• _PROBLEM DETAILS_
Look below for the line that contains "Instruction: Open the", and write out exactly that line and all remaining lines of the listing, omitting pictures.

• _SUPPLIED RECORDS_
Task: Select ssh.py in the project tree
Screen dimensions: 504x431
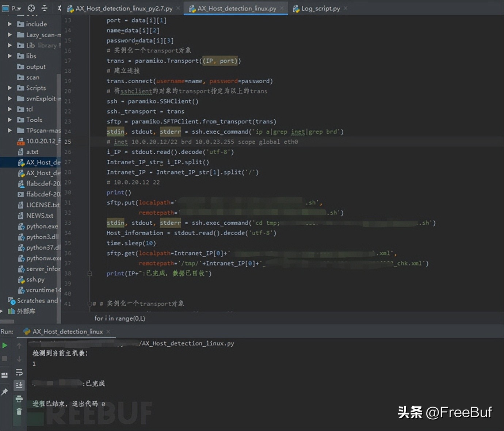Action: (x=35, y=279)
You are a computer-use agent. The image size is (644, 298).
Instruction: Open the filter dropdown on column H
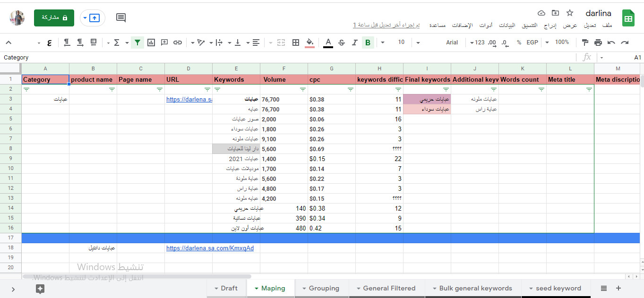point(399,89)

• _TASK ANSWER_
Instruction: Open the filter dropdown on column H
point(399,89)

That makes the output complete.